Moreover, there is a credible risk of extremists such as Islamic State (Daesh) taking advantage of this pandemic in Libya to advance their hateful agendas.
Already, General Khalifa Haftar’s Libyan National Army (LNA) has taken advantage of the international community’s distractions to intensify its attacks on Tripoli despite calls from the UN for truces in all armed conflicts to help the world cope with this pandemic.
In terms of travel restrictions, there are myriad challenges that will be particularly difficult to address in Africa. For example, as Human Rights Watch has warned, travel restrictions in South Sudan risk disrupting ongoing efforts to provide humanitarian relief, which also applies to other countries on the continent.
Moreover, as the Council on Foreign Relations’ John Campbell recently wrote, “borders in Africa are porous, and the efficacy of travel restrictions in curbing the spread of the virus remains unclear.”

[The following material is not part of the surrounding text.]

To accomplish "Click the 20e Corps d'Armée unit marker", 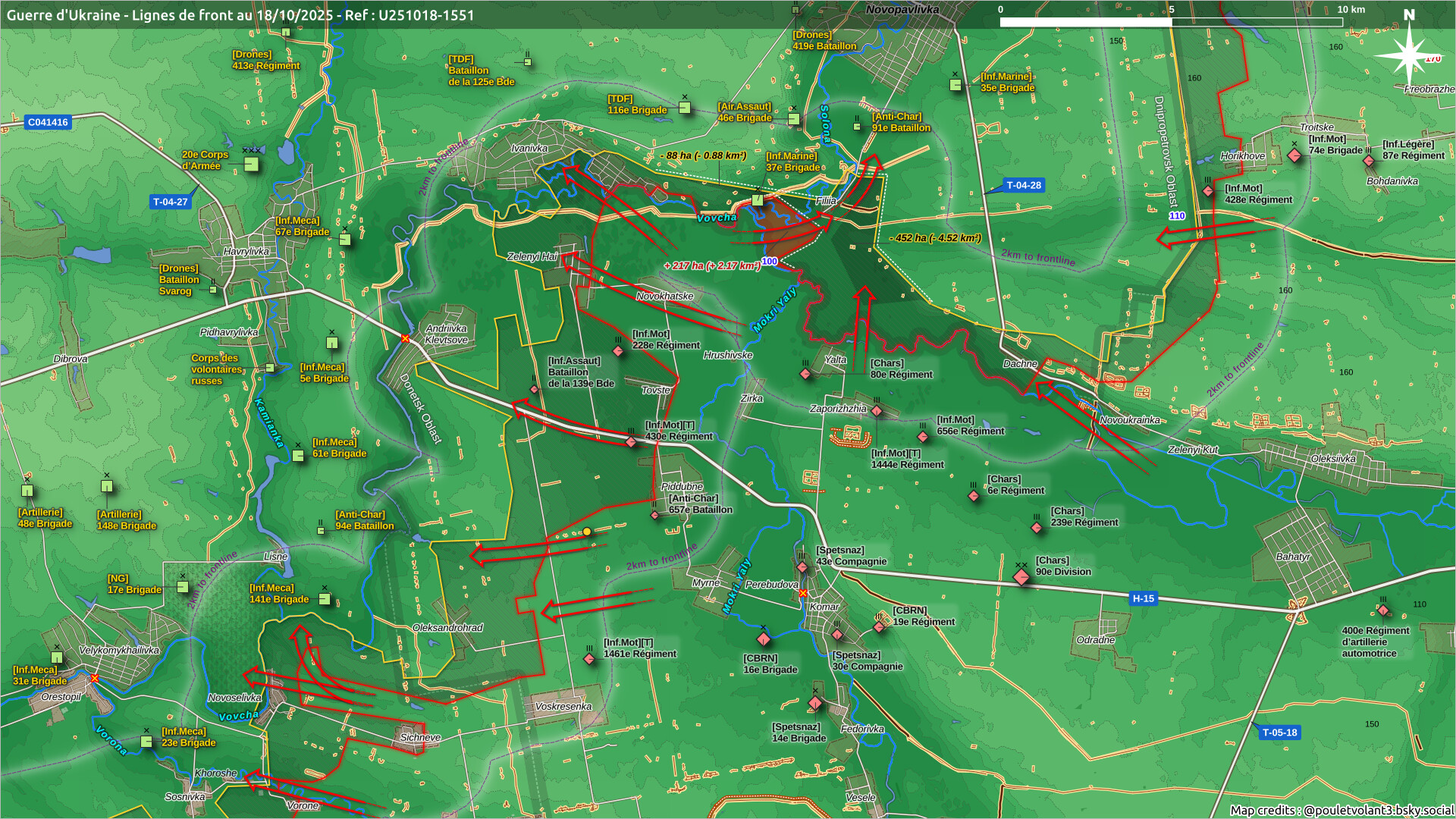I will [252, 164].
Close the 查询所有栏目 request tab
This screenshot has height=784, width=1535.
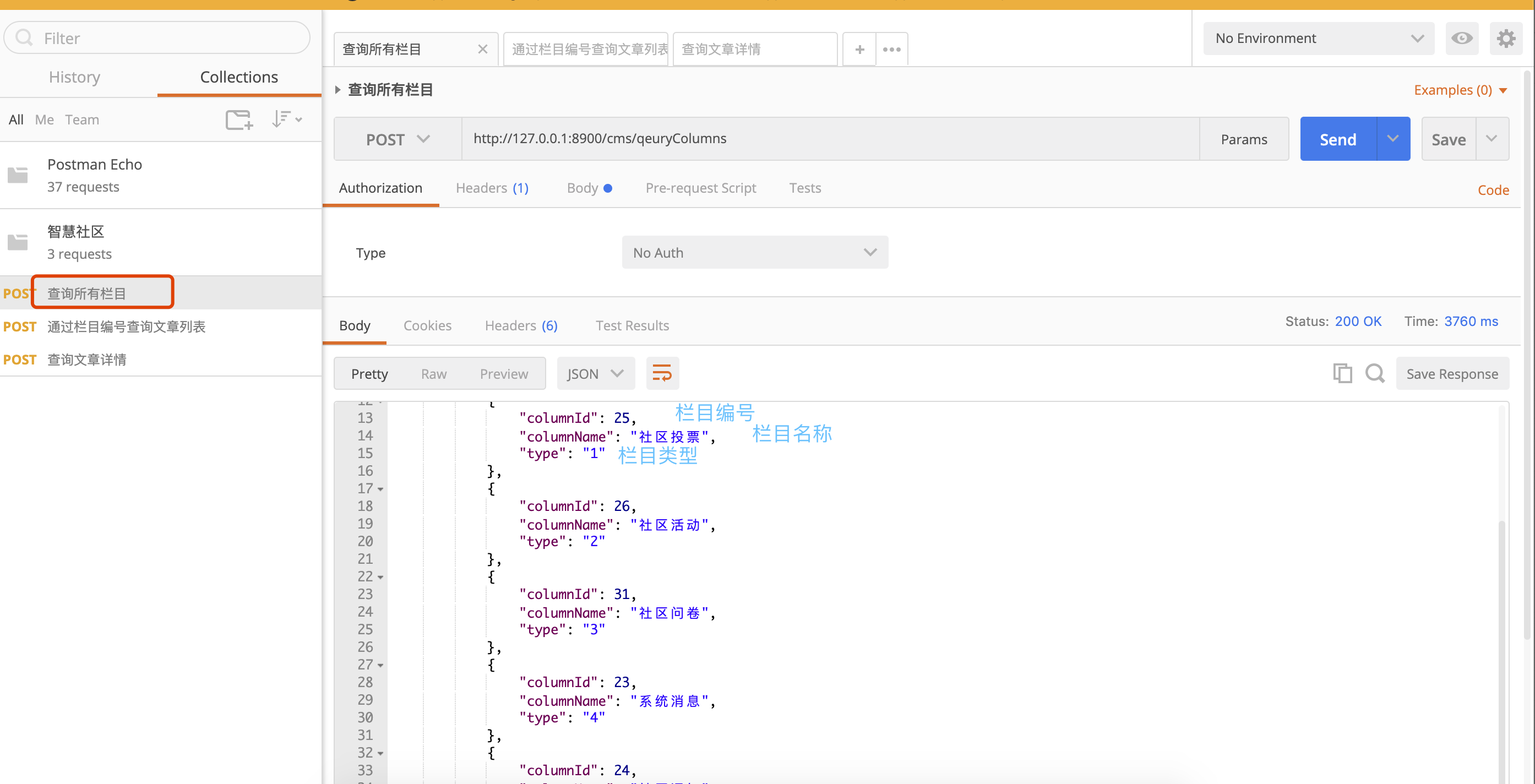(483, 50)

While many African countries are facing stagnant economic growth, the coronavirus threatens to impose enormous economic costs on the continent. Up to ten percent of Africa’s GDP is expected to be “wiped out” as a consequence of ongoing lockdowns in numerous countries.
Lacking the resources to bail out their economies, these governments do not have the means to take care of their poorest citizens who are suffering, or at least will suffer, from job loss.
For African daily wagers, it is difficult to exaggerate how dire their situations could become if coronavirus ravages their countries.
International community’s response
With nearly every African country reporting coronavirus cases, the continent is bracing for the pandemic to become more severe and quickly overwhelm Africa’s already weak public health and social welfare systems.
The continent will suffer from major revenue losses, broken supply chains, and stunted economic growth.
Undoubtedly, further actions taken by African leaders to contain this disease — on top of policies and measures already implemented such as bans on flights from certain countries, closing international borders, imposing lockdowns and curfews, etc. — will make a significant difference. Yet there is no denying that the international community has a role to play.
Covid-19 spiralling out of control in any country is a threat to all countries.
States with extra resources that have managed to contain the spread of coronavirus within their borders must step up to help impoverished nations across the African continent trying to do the same, especially before it is too late.
Otherwise, the virus will be able to continue spreading across the world, recognising no international boundaries between countries.
Amid this unprecedented global crisis, international state and non-state actors must find new ways to cooperate in a struggle against a common enemy that continues spreading death in all corners of the world.
In 2011, Turkish President Recep Tayyip Erdogan spoke before the UN General Assembly about Somalia and the lack of support which it received from wealthier countries during times of tragedy.
“The international community is watching the suffering in Somalia like a movie. However, we should urgently face this situation which is a test to our humanity. The tragedy of Somalia, where tens of thousands of children died due to the lack of even a piece of bread and a drop of water, is a shame for the international community.”
Today, the Covid-19 crisis allows the international community to make up for its past record of failing to do enough not only for Somalia but the African continent at large. Doing so would be not only in the interest of Africans, but of all humanity.